37.坦白真相(1 / 2)
穿过几段狭长的走廊,顺着灵能壁画的方向往前探去。他们四人在开启了第二道入口后又走了一个多小时,为了缓解徒步过程中带来的无聊感,维尔德给他们讲述了不少较为轻松有趣的历史民俗故事。有关古阿卡迪亚的皇家秘闻,千年前的埃斯特洛七百王国,威利-杜尔群岛上传说的精怪,以及万德娜山峰上的天象纽带奇迹。
每个简短而丰富的故事都栩栩如生,有他从书上看到过的,有的是从旁人口中打听的,也有自己亲历过的事件。当前一个故事快讲完时他又能无缝转接到另一则故事里,不仅如此维尔德还时不时会让塔拉翻开那捆厚重的卷纸,在某篇某页上读出当时的记录或者事后的回忆,用文字诉说着各种奇观异象。
这些精彩的故事让奥里克与雷贝拉听得入迷,他们都是没离开过北方世界的孩子,头一回听见这世界之外发生的野史俗闻。以前听过的那些全都是鸡毛蒜皮的小事,或者带有色情内容的黄色段子,要么就是长篇大论的家族史诗和先祖传记,用词华丽但多是重复内容。

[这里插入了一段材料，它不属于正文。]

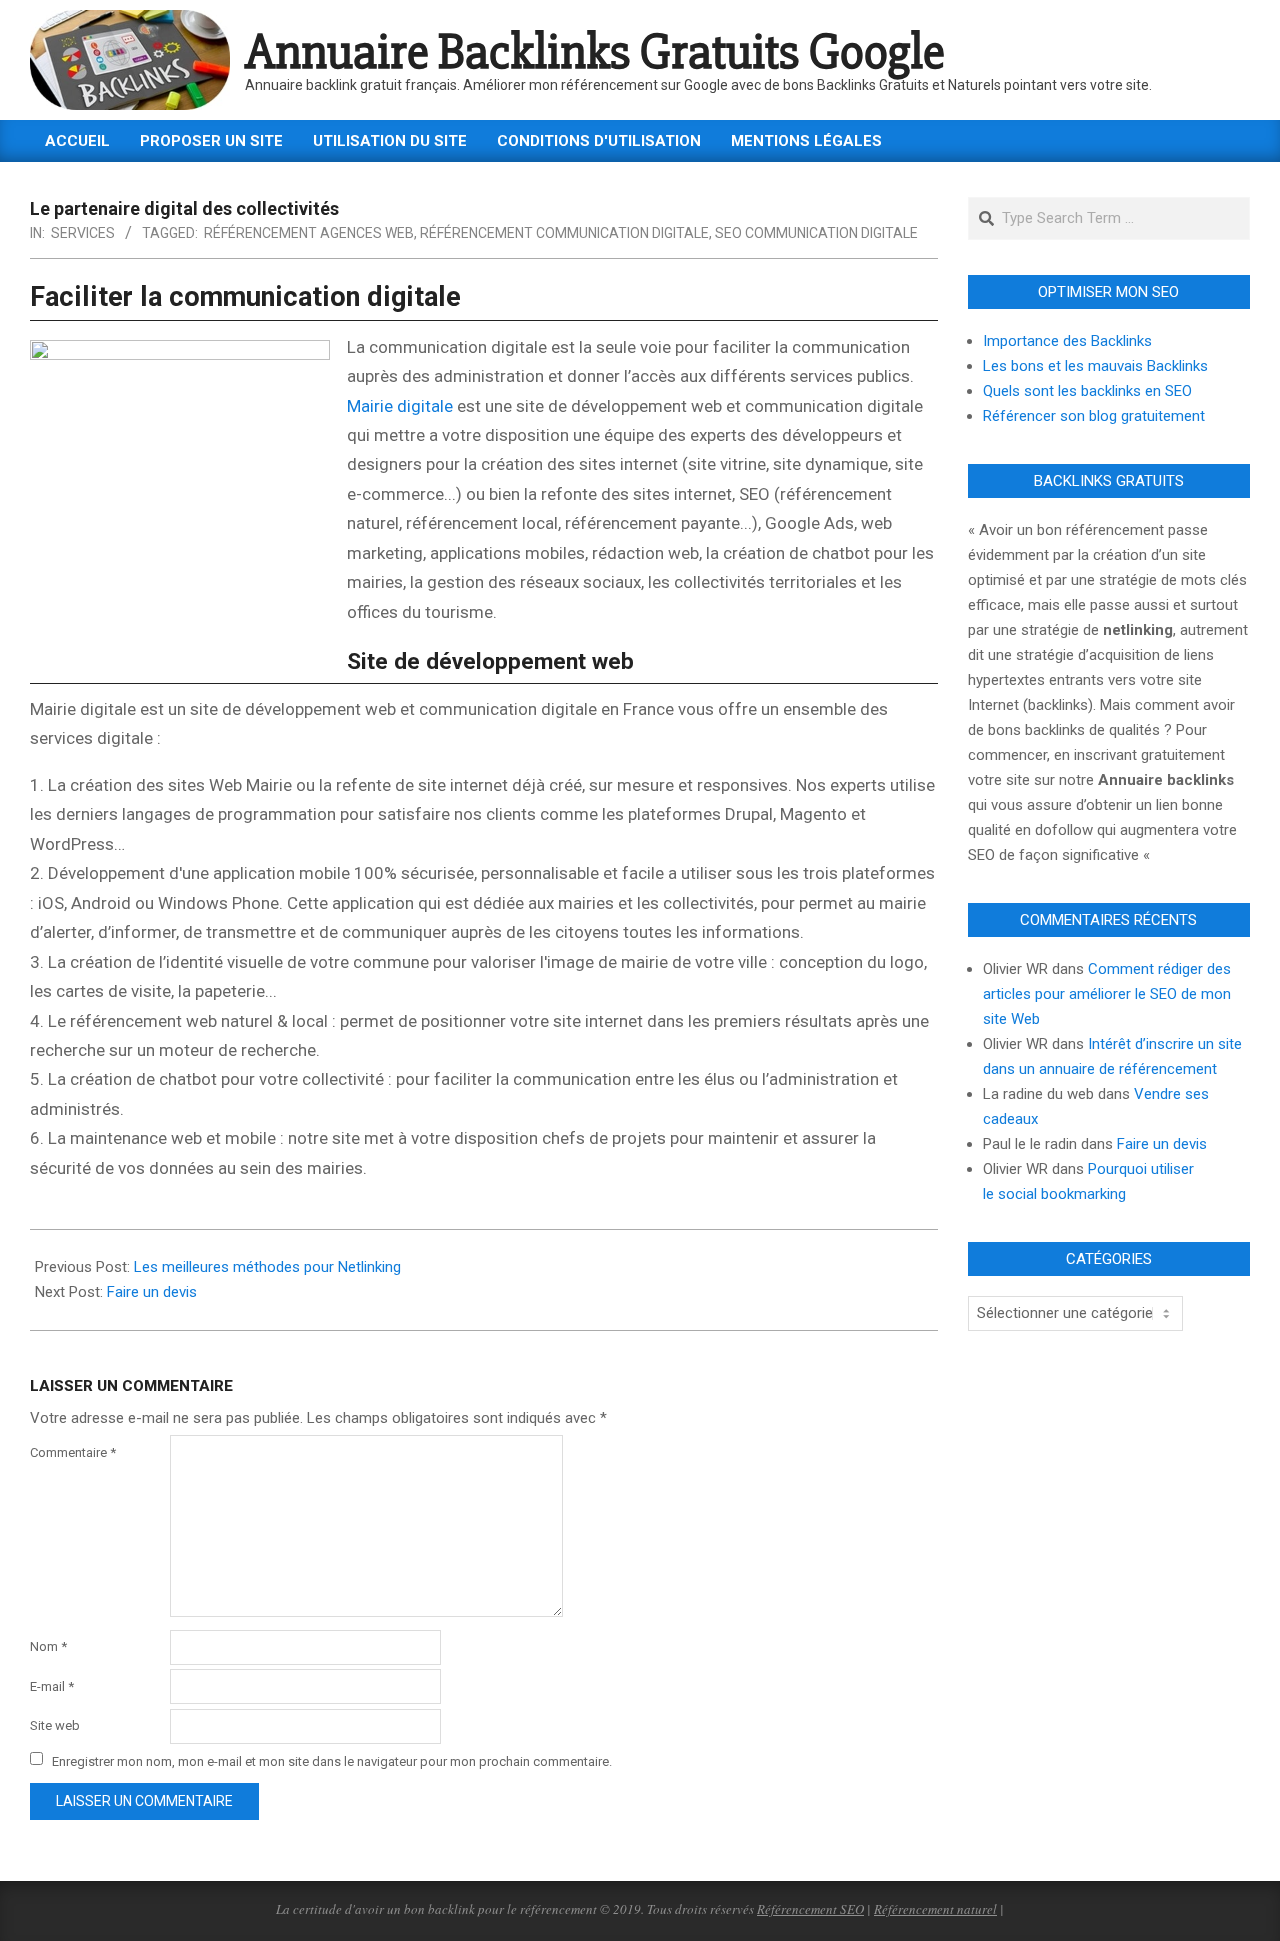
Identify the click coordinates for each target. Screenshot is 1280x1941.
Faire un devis (152, 1292)
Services (83, 233)
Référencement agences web (309, 233)
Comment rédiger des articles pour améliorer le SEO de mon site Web (1107, 994)
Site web (55, 1725)
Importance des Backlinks (1067, 341)
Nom (48, 1646)
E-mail (52, 1686)
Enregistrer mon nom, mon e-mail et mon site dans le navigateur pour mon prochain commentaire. (332, 1760)
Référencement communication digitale (564, 233)
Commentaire (73, 1452)
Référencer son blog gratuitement (1094, 416)
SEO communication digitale (816, 233)
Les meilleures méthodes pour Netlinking (267, 1267)
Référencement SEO (810, 1909)
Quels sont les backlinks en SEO (1087, 391)
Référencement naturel (935, 1909)
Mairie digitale (400, 406)
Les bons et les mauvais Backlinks (1095, 366)
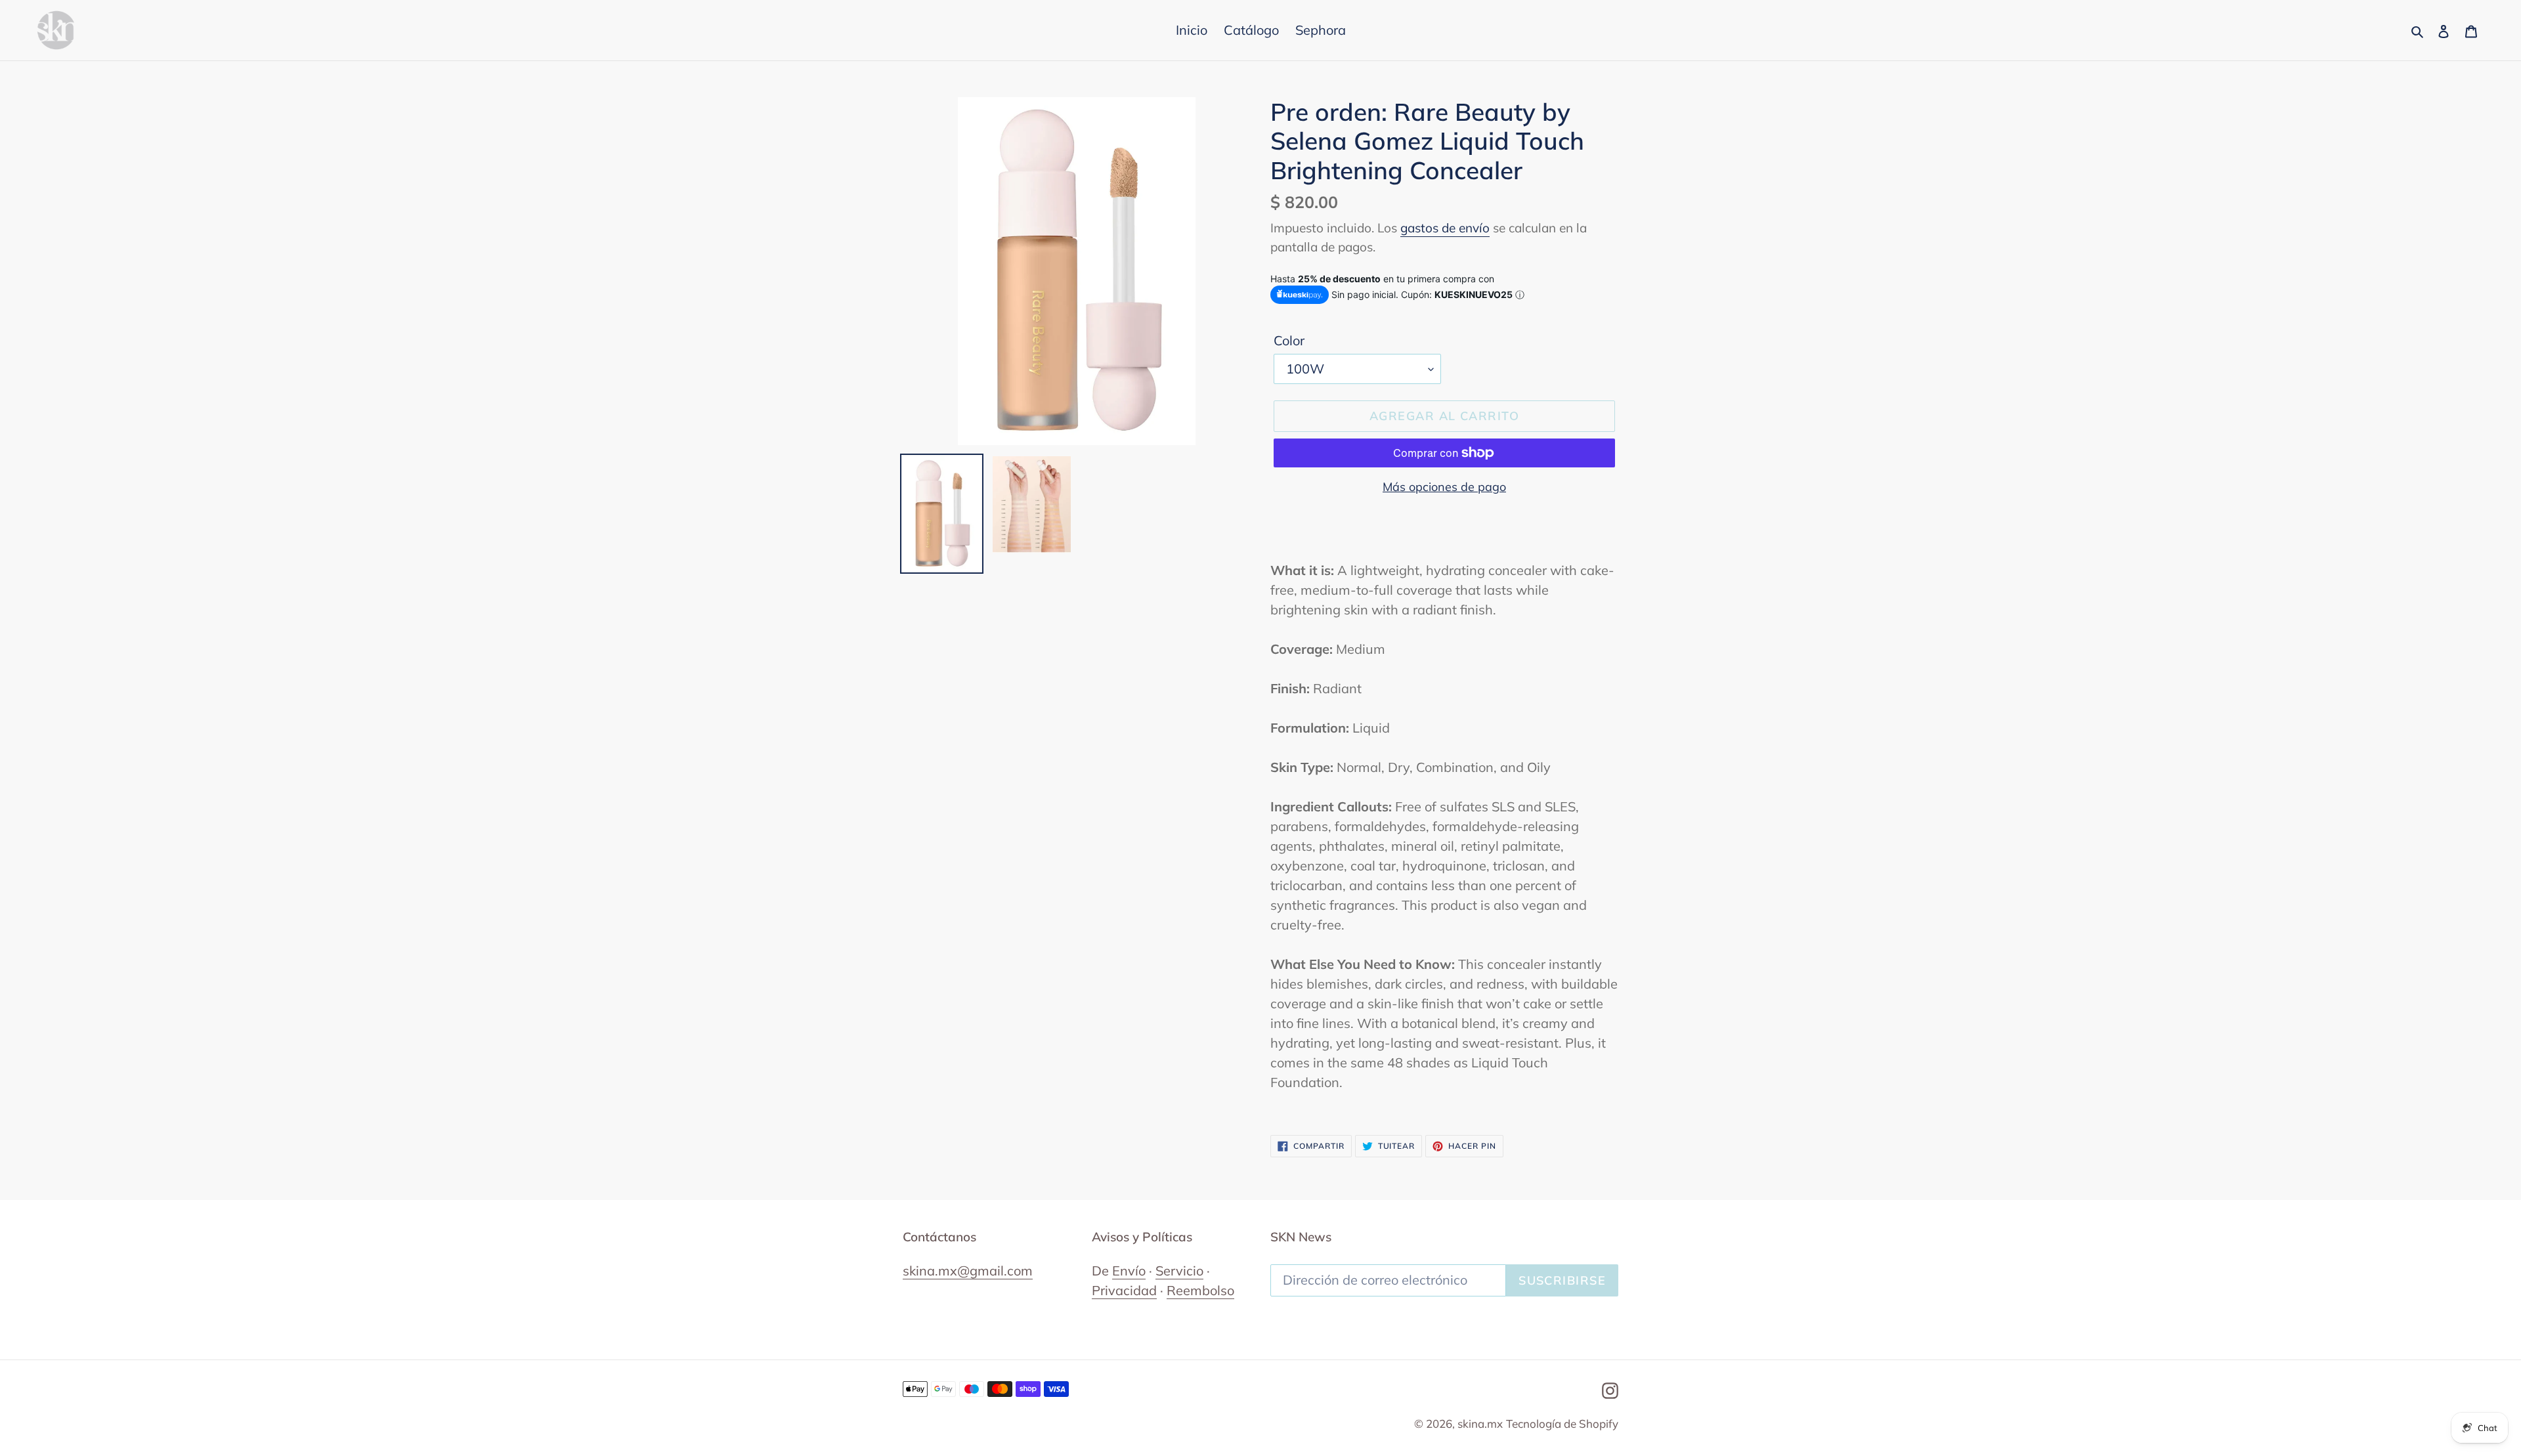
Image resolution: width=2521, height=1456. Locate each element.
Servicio (1179, 1270)
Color (1289, 340)
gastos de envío (1445, 228)
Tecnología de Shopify (1562, 1423)
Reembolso (1200, 1290)
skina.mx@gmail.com (968, 1270)
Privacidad (1124, 1290)
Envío (1129, 1270)
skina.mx (1480, 1423)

最令他反感的是那些传记无一例外都是用星神语书写,刻意强调柔和优美的词组发声,写作时徒增不少困难;那东西既不是字又不是音标,抄下一篇诗歌如果用叶德语书写甚至用不了几分钟,要是用星神语书写半小时能写完就算谢天谢地了。据巴施维克叔叔说,学习星神语是为了凸显骑士内在的修养,不能与凡人共用相同语言沟通。他倒是宁可做个下等贵族,哪怕降低点生活质量也不想学一个词七十多种写法的星神语。
“记录-48,113,此时维尔德大人与我和亚达拉来到了万德娜峰的最后一阶,向导哀求着我们别再坚持往前了,他说若是激怒了风暴之王的神使,我们都得死!而维尔德大人并没有感到愤怒,又对他不厌其烦地解释了一遍极光风暴是自然现象,并不是星神降下的神罚。可那位向导没等听完就慌张的跑下了山,口中怒骂我们是灾祸的使徒,是想要骗取他的灵魂。”
“他真是个胆小鬼,这有什么好怕的。在奥里克大人的家乡,居民们聚在一起观看极光都快成了家家户户固定的节日。”
雷贝拉嘲弄着记录里的这位向导,居然能把漂亮的极光当成神罚,没想到还有这种无知的人。
“那你可错了,在埃斯特洛越是往西走,就越能碰到诡异的气候和天象。还记得我开头说过的吗?纵使在阿卡迪亚也鲜有人敢翻越过赤锈山脉,那种摸起来有些温热的深红色岩石,伴随着铁锈与血腥味。若不是那里早已被开发成温泉圣地,普通人第一次见到这种情景肯定会吓得发抖吧。”
“试想一下你独自走在那些空无一人的山路上,总会隐隐约约嗅到腐烂的气息,那些近似血液干涸凝固后的味道,却又找不到源头。巧的是碰到几只非正常死亡的动物,腐烂的难以辨认却在冒着热气。你肯定会感到浑身发冷,但身后的就像被什么东西跟着一样,能感受到外来的温度,就在这时你听到窸窸窣窣的声音,回头一看“咚”的一声!”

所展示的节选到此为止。